Gen. Paul Nakasone, commander of U.S. Cyber Command and director of the National Security Agency, said the Pentagon is benefiting from a faster hiring process for cyber employees following the launch of a new personnel system, Federal News Network reported Tuesday.
The Cyber Excepted Service helped the Department of Defense reduce the time required to hire workers from 111 days to just 44 days, Nakasone said at a recent meeting with the House Armed Services Committee.
Using the new system CES, Congress allows the department to skip some steps in the recruitment process to hire candidates directly. Officials said they use the system at job fairs for on-the-spot job offers.
“We have done over 21 different fairs. We’ve interviewed over 2,700 people. We’ve provided over 90 acceptances for job applications,” Nakasone said. “My perspective, early phase, is I’m a supporter of it. I look forward to continuing to utilize it.”

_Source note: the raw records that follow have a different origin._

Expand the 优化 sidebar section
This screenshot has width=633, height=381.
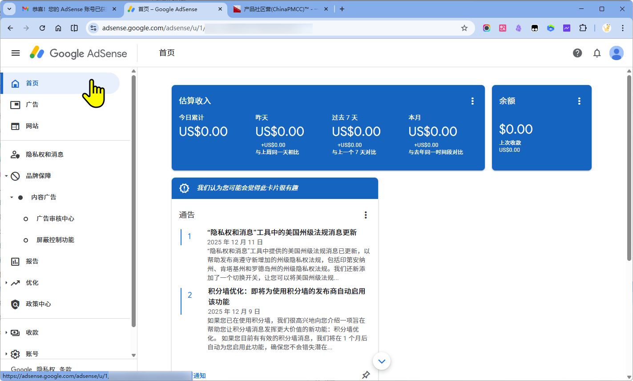(6, 283)
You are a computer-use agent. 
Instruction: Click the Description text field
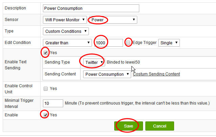[x=91, y=8]
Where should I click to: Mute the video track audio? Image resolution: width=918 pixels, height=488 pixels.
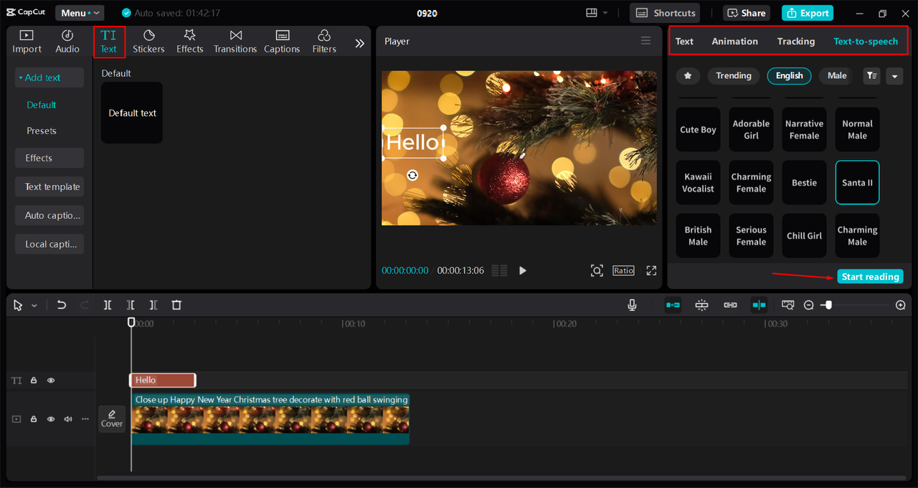click(68, 419)
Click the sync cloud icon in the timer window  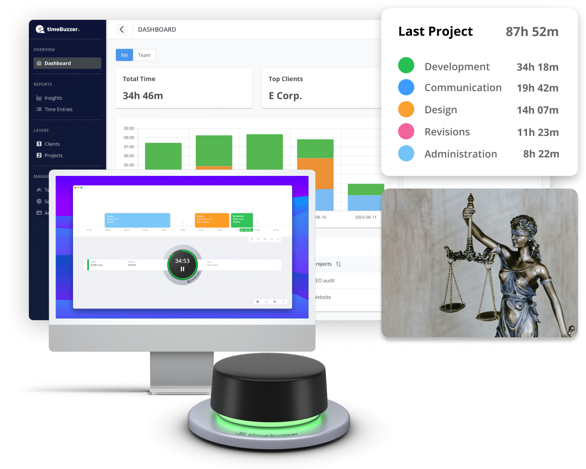pyautogui.click(x=266, y=302)
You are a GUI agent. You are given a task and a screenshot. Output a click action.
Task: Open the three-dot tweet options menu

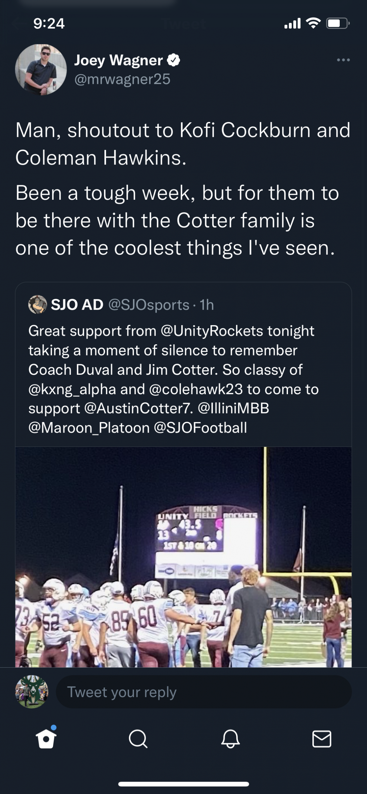click(x=343, y=60)
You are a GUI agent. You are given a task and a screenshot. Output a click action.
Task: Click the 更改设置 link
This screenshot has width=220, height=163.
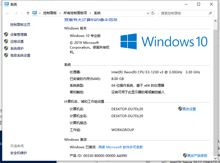point(189,109)
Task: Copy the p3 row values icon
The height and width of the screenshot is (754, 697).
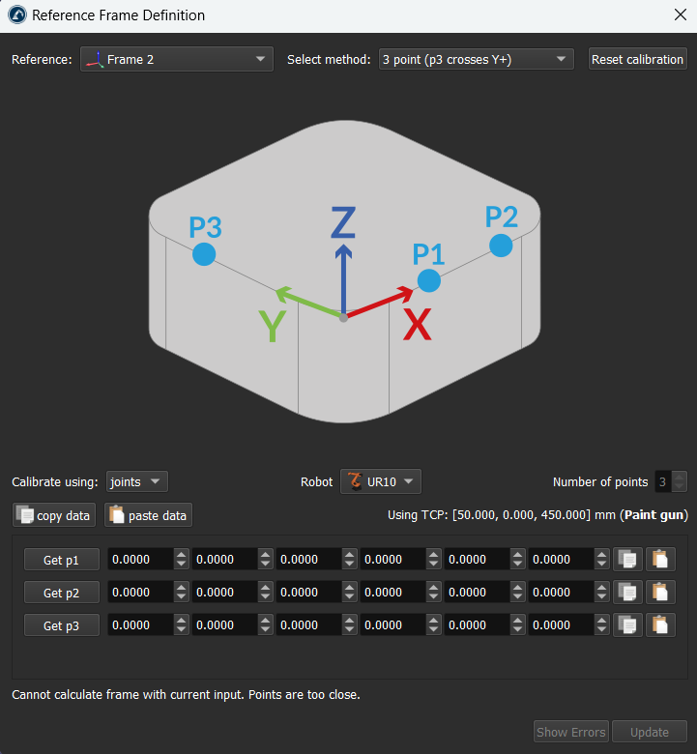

Kenneth Rapuano, principal cyber advisor at the department, said the agency aims to transfer nearly 15,000 existing civilian positions to CES. Moving to the new personnel system will make employees eligible for potentially higher, market-based salaries and possibly faster promotions, according to the Pentagon.
The department has 403 jobs converted to CES as the system is still in its experimental stage. CYBERCOM, the Joint Force Headquarters-DoD Information Network and the chief information officer’s office currently are the only defense organizations allowed to use the excepted service authority.